▶ [Work task]:
Copy out every line in the entries below that includes "beside".

------------

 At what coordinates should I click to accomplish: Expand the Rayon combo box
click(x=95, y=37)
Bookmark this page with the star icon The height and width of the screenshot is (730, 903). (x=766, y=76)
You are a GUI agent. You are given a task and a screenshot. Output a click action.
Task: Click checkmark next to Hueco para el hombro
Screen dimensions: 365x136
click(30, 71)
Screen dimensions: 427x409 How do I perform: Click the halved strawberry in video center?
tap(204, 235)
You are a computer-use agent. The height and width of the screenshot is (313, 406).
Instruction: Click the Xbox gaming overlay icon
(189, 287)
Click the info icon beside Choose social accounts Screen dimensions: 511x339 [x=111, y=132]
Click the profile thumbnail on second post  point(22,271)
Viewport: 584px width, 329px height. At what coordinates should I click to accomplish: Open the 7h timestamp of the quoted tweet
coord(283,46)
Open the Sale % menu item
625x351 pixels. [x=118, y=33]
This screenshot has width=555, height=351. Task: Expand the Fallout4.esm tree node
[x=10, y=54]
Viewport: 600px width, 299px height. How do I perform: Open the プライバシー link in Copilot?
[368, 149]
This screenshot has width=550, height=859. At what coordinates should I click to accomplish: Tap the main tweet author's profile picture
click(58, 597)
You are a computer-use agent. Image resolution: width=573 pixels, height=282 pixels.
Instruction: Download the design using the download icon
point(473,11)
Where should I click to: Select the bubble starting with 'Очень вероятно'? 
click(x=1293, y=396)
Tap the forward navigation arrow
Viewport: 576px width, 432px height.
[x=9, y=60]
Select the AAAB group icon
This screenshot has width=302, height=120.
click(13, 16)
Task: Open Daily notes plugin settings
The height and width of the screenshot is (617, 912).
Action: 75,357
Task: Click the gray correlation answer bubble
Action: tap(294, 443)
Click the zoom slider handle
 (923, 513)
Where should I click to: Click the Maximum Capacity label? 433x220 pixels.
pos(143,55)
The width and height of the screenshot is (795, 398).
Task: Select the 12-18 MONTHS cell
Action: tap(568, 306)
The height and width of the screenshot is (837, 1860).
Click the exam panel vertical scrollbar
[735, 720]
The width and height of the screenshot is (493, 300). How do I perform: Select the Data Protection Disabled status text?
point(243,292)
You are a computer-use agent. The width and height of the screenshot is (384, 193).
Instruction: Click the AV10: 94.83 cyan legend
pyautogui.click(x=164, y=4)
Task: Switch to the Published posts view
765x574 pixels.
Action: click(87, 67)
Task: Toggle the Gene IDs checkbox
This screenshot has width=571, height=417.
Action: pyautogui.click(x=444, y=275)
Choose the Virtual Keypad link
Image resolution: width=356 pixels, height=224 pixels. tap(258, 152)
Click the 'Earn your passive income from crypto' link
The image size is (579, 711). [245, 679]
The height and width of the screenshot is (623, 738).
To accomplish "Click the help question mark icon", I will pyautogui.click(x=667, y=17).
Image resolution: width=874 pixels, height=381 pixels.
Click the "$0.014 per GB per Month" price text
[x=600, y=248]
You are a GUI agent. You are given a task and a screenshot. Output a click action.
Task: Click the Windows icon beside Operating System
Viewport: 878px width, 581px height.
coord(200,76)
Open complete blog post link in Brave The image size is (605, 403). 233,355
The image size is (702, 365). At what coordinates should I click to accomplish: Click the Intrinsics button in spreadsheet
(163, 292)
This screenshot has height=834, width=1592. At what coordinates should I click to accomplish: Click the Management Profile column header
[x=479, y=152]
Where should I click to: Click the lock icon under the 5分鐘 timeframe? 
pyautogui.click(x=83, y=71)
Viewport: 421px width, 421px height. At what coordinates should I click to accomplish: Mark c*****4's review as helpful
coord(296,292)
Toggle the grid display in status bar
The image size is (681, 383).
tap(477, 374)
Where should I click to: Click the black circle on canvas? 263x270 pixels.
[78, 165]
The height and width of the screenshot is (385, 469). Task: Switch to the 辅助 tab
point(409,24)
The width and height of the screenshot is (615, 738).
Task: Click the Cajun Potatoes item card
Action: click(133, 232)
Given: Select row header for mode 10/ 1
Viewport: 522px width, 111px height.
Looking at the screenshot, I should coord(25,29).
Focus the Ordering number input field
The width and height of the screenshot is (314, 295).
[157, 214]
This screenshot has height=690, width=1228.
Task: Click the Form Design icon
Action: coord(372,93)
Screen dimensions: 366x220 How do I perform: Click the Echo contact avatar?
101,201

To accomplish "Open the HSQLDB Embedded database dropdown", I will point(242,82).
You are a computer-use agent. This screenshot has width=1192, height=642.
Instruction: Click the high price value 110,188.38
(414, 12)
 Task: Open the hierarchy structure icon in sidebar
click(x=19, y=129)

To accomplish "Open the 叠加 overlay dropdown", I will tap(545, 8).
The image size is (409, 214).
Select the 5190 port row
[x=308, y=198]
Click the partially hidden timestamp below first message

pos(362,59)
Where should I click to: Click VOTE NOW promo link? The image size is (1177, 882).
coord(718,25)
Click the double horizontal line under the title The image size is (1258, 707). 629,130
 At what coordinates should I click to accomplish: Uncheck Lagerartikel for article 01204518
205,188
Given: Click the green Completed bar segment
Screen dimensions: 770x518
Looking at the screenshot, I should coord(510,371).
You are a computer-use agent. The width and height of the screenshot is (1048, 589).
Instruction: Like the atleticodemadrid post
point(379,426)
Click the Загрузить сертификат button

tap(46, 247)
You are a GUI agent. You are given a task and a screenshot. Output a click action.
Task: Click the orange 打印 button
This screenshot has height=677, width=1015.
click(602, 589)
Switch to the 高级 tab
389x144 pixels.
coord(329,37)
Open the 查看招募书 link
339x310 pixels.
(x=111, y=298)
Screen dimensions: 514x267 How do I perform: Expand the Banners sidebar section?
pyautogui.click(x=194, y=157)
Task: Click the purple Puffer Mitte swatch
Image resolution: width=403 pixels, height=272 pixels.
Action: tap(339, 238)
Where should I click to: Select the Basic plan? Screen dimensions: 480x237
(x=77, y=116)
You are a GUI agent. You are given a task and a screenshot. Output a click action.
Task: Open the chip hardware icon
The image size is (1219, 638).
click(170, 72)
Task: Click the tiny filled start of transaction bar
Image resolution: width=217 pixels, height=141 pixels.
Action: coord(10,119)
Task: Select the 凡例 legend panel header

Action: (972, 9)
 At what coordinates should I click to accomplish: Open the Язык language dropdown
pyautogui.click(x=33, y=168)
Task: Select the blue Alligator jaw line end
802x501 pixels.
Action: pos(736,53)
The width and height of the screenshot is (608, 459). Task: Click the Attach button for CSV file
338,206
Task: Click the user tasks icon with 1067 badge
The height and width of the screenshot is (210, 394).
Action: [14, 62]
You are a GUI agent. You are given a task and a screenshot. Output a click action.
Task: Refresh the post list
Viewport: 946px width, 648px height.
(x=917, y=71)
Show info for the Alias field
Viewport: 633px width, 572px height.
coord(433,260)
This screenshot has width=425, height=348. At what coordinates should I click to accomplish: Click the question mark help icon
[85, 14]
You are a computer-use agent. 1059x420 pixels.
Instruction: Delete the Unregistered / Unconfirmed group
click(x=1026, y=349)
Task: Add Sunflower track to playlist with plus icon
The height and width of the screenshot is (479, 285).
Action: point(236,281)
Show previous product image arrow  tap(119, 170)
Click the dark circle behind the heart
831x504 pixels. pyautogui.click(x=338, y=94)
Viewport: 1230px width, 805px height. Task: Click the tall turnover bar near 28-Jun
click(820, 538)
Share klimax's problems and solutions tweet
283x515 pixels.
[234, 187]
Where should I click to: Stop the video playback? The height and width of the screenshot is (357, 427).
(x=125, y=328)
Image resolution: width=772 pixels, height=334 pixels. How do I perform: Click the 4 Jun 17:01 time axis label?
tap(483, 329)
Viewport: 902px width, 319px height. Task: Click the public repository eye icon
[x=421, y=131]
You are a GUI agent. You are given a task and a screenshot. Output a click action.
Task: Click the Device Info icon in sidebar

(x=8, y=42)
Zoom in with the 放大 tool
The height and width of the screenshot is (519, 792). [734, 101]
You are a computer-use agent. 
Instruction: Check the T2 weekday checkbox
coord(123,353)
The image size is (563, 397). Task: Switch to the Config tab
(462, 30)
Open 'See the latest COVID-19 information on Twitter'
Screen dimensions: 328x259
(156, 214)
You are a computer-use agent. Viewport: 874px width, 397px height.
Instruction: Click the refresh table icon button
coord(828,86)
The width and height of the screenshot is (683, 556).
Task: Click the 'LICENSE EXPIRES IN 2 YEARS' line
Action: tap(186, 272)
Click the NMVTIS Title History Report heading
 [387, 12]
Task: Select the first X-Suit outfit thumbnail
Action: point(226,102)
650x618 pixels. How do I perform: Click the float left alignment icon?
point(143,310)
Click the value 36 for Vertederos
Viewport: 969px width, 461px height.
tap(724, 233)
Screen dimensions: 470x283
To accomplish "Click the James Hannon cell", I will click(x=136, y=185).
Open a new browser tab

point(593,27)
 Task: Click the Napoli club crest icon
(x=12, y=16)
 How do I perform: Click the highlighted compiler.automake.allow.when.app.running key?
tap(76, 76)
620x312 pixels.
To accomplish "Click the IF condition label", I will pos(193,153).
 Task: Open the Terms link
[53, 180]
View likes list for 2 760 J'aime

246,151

------------

▶ [Written response]:
Click the info icon beside Choose social accounts Screen dimensions: 511x339 [x=111, y=132]
Task: Click the Windows icon beside Operating System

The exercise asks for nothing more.